LONDON - Ford and Mitsubishi officials are expected to meet this week to discuss the future of the Volvo-Mitsubishi joint venture in the Netherlands known as NedCar.
Ford Motor Co., which announced plans to buy Volvo's car operations last month, says it remains committed to NedCar even though the models produced at the factory compete more directly with Ford models than any other Volvos.
'The S40 and V40 models in question represent a significant portion of Volvo's annual sales, and we would expect them to continue to be a major contributor to Volvo's forward year volumes,' Wayne Booker, Ford vice chairman, said last week.
UNIONS FEAR JOB LOSSES
Booker was responding to speculation from a Swedish labor official that the proposed purchase of Volvo Car by Ford could mean job losses if Volvo's participation in the NedCar project is terminated.
Although well-placed sources said the talks were likely, spokesmen for Ford and Mitsubishi declined to comment. But when Ford's agreement to buy Volvo Car was announced, Mitsubishi Motor Corp. President Katsuhiko Kawasoe issued a statement saying: 'Mitsubishi is willing to hold talks if Ford Motor Co. expresses interest in discussing concrete business issues.'
At the time of the announcement, Ford President Jac Nasser told reporters in Sweden that constructive talks with Mitsubishi already had taken place.
Local union officials fear job losses if Ford consolidates manufacturing operations in the region. Ford's plant in Cologne, Germany, and NedCar's plant in Born, the Netherlands, are only 50 miles apart. Ford's Genk, Belgium, plant is just 28 miles from NedCar, and Volvo's Ghent, Belgium, plant is just over 60 miles from Genk.
Earlier, NedCar officials told Automotive News Europe, a sister publication to Automotive News, that Mitsubishi and Volvo have begun development work on replacements for the S40/V40 and Carisma models.
They said it was too late to adapt a Ford platform for the next S40/V40.
Meanwhile, Fiat and Volvo engaged in a brief battle of press releases last week over a $13 billion offer Fiat supposedly made for Volvo's entire business.
Speaking to the Swedish newspaper Svenska Dag-bladet last week, Volvo CEO Leif Johansson said Fiat had not made a concrete bid of more than $13 billion for the whole Volvo group, as had been reported.
'We must announce a concrete bid to the market. It did not go so far with Fiat, but on the other hand we did have an understanding during that time about what levels they could be thinking about,' he said.

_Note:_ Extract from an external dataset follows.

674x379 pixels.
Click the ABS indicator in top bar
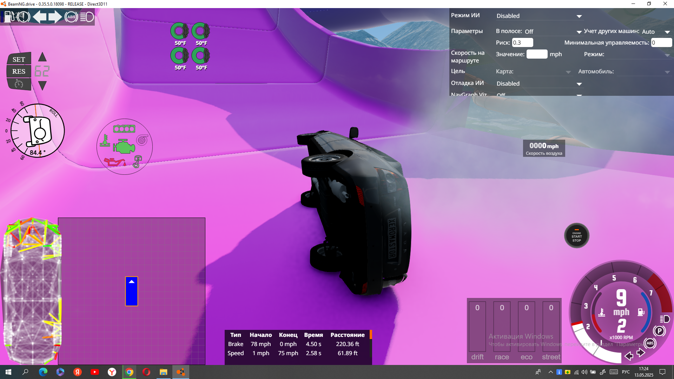click(x=71, y=17)
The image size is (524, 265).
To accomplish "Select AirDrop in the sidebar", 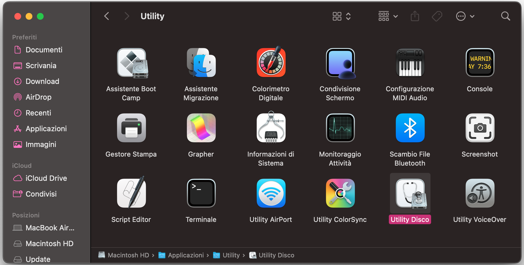I will 39,97.
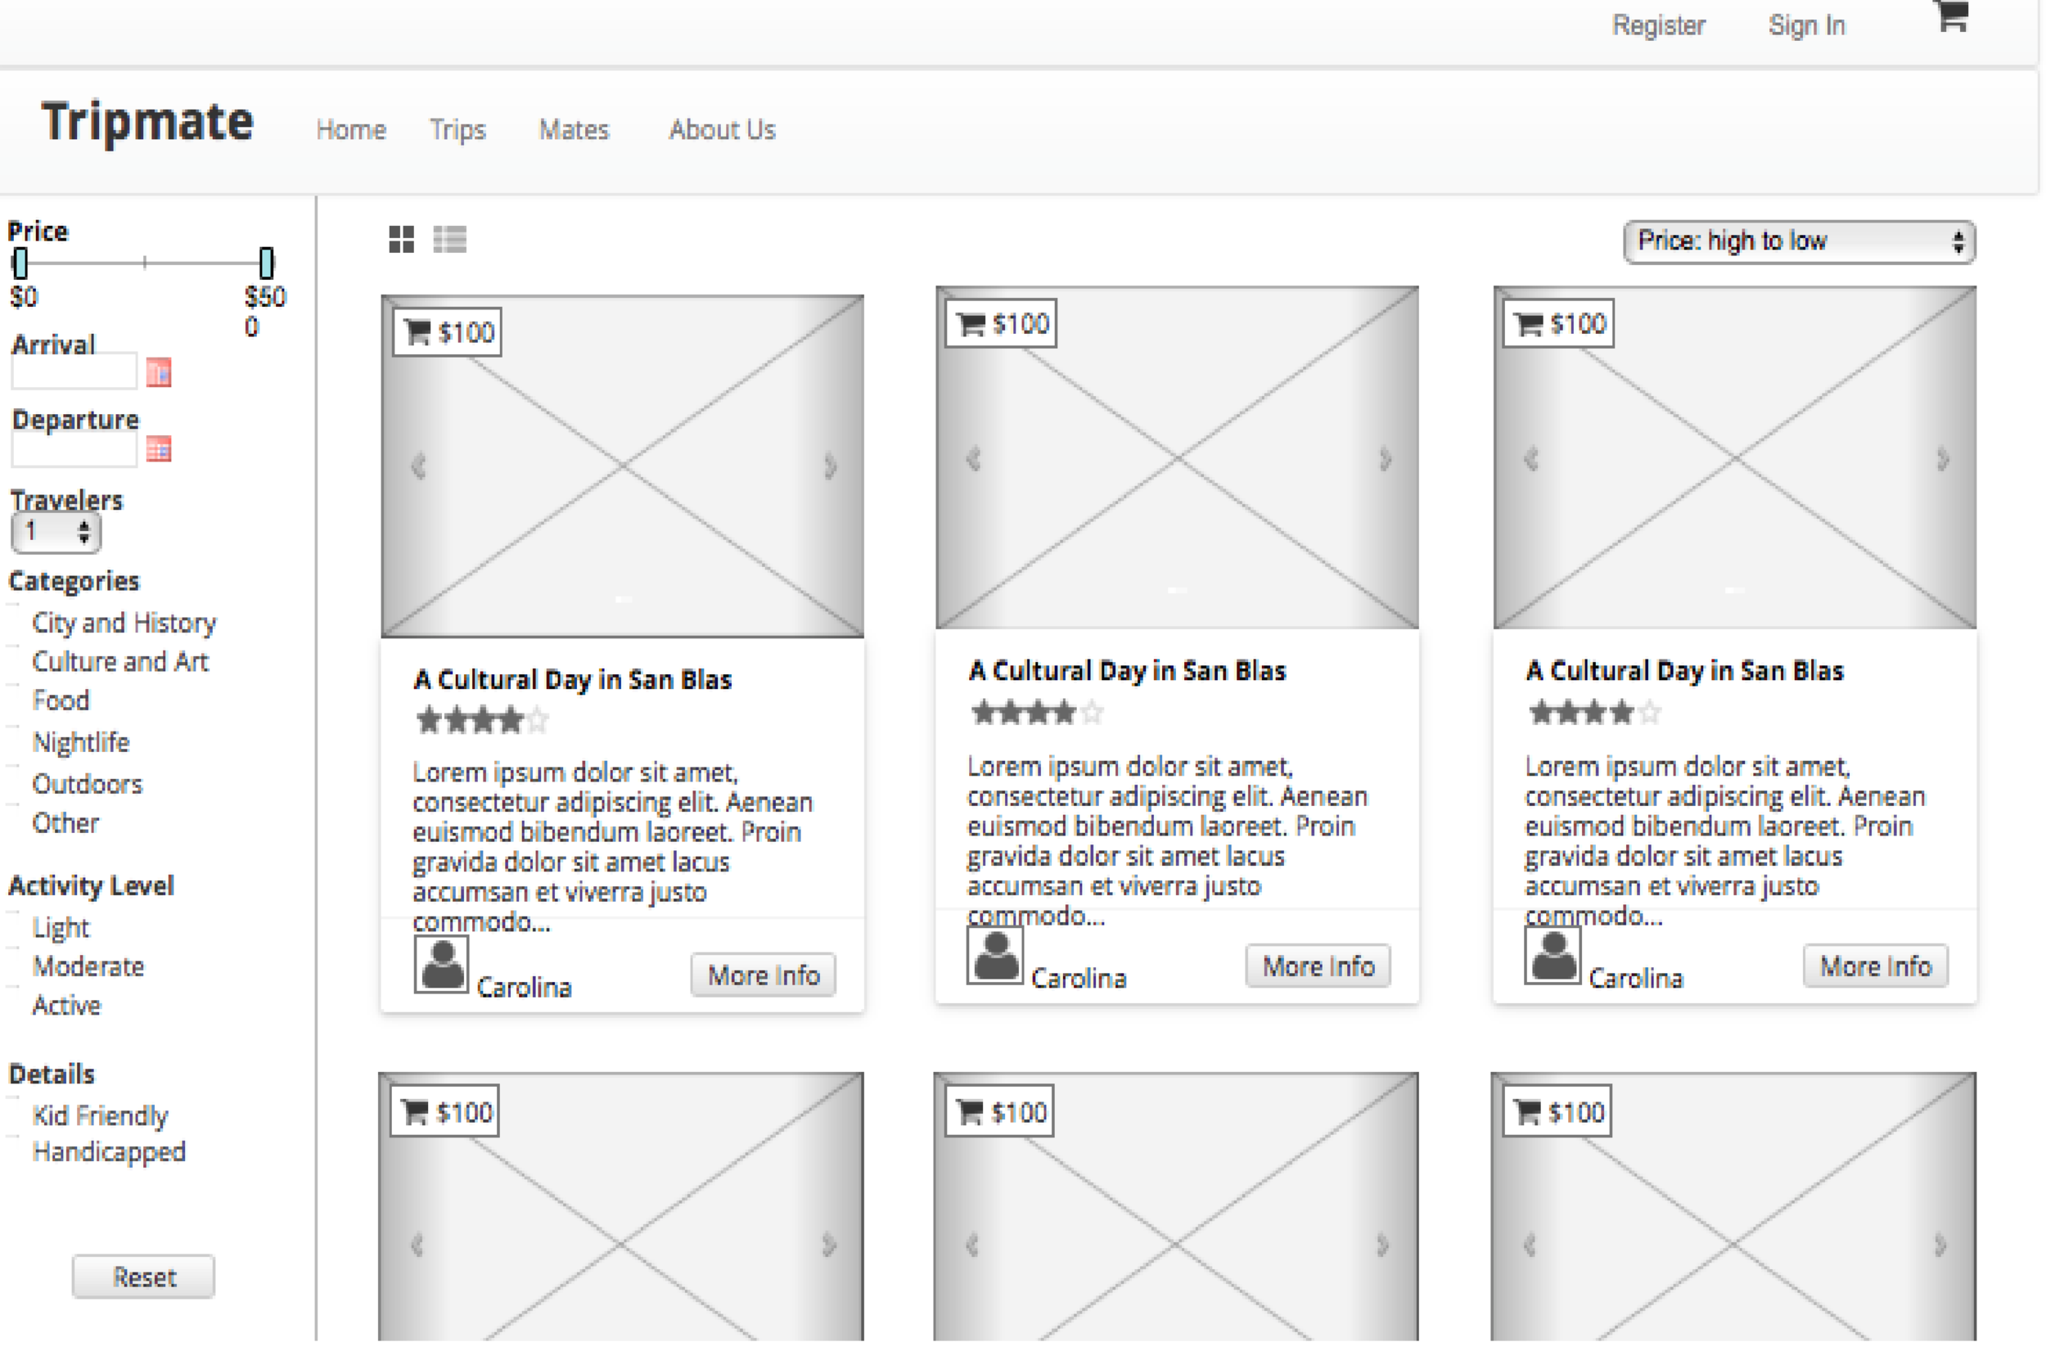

Fiat responded with the statement: 'The Fiat Group, after several meetings with the Volvo management, tabled a friendly, concrete and detailed offer for the acquisition of the entire Swedish group.'
Instead, Volvo decided to sell its car division to Ford for $6.5 billion in order to concentrate on its other businesses, including trucks, buses and commercial products. Volvo shareholders will vote on the Ford proposal at a meeting in March.